Netflix began its life in 1997 as a mail-based DVD rental business.
Marc Randolph and Reed Hastings got the idea of Netflix while carpooling between their office and home in California.
Hastings admired Amazon and wanted to emulate their success by finding a large category of portable items to sell over the Internet. It was around the same time that DVDs were introduced in the United States and they tested the concept of selling or renting DVDs by mail.
Fast forward to 2024, Netflix has evolved into a video-streaming service with over 260 million users from all over the world. Its impact has been so humongous that “Netflix being down” is often considered an emergency.
To support this amazing growth story, Netflix had to scale its architecture on multiple dimensions.
In this article, we attempt to pull back the curtains on some of the most significant scaling challenges they faced and how those challenges were overcome.
The Architectural Origins of Netflix
Like any startup looking to launch quickly in a competitive market, Netflix started as a monolithic application.
The below diagram shows what their architecture looked like a long time ago.
The application consisted of a single deployable unit with a monolithic database (Oracle). As you can notice, the database was a possible single point of failure.
This possibility turned into reality in August 2008.
There was a major database corruption issue due to which Netflix couldn’t ship any DVDs to the customers for 3 days. It suddenly became clear that they had to move away from a vertically scaled architecture prone to single points of failure.
As a response, they made two important decisions:
Move all the data to the AWS cloud platform
Evolve the systems into a microservices-based architecture
The move to AWS was a crucial decision.
When Netflix launched in 2007, EC2 was just getting started and they couldn’t leverage it at the time. Therefore, they built two data centers located right next to each other.
However, building a data center is a lot of work. You’ve to order equipment, wait for the equipment to arrive and install it. Before you finish, you’ve once again run out of capacity and need to go through the whole cycle again.
To cut through this cycle, Netflix went for a vertical scaling strategy that led to their early system architecture being modeled as a monolithic application.
However, the outage we talked about earlier taught Netflix one critical lesson - building data centers wasn’t their core capability.
Their core capability was delivering video to the subscribers and it would be far better for them to get better at delivering video. This prompted the move to AWS with a design approach that can eliminate single points of failure.
It was a mammoth decision for the time and Netflix adopted some basic principles to guide them through this change:
Buy vs Build
First, try to use or contribute to open-source technology wherever possible.
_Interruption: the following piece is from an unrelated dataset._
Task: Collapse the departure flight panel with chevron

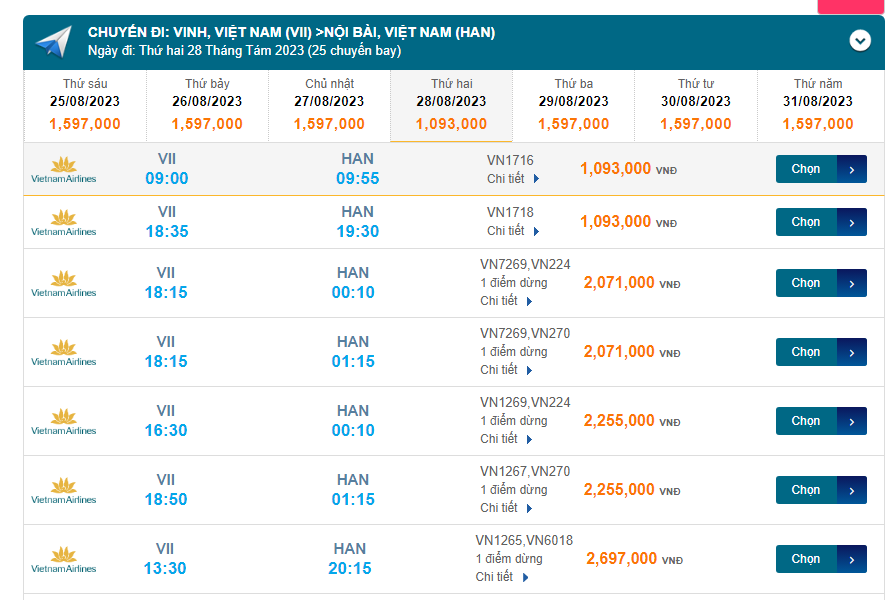Action: coord(860,40)
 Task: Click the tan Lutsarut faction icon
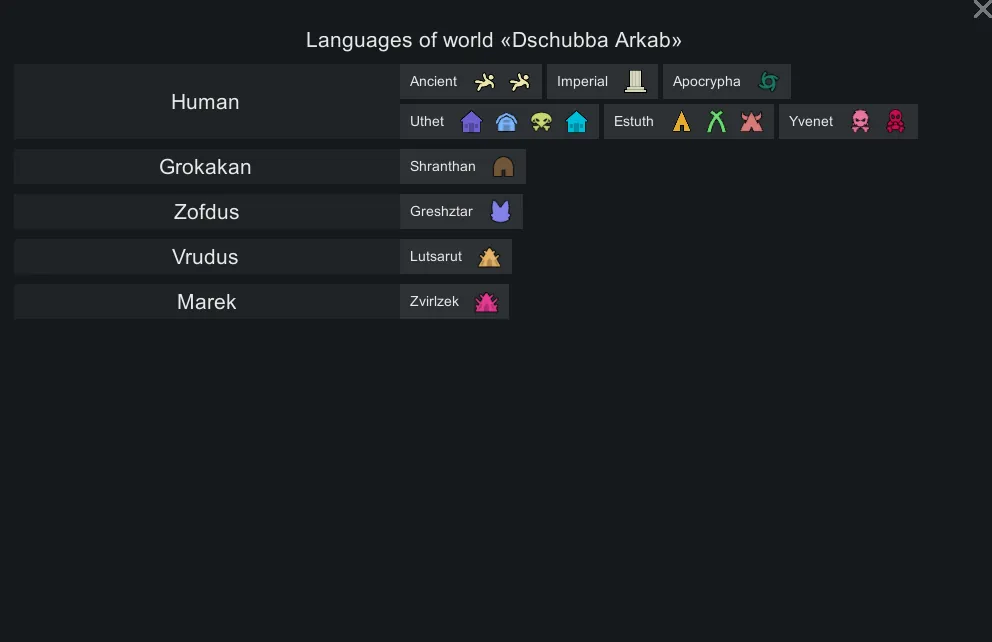click(x=489, y=257)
Only build from scratch what you absolutely must.
Stateless Services
Services should be built in a stateless manner except for the persistence or caching layers.
No sticky sessions.
Employ chaos testing to prove that an instance going down doesn’t impact the wider system.
Scale-out vs scale up
Horizontal scaling gives you a longer runway in terms of scalability.
Prefer to go for horizontal scaling instead of vertical scaling.
Redundancy and Isolation
Make more than one copy of anything. For example, replica databases and multiple service instances.
Reduce the blast radius of any issue by isolating workloads.
Automate Destructive Testing
Destructive testing of the systems should be an ongoing activity.
Adoption of tools like Chaos Monkey to carry out such tests at scale.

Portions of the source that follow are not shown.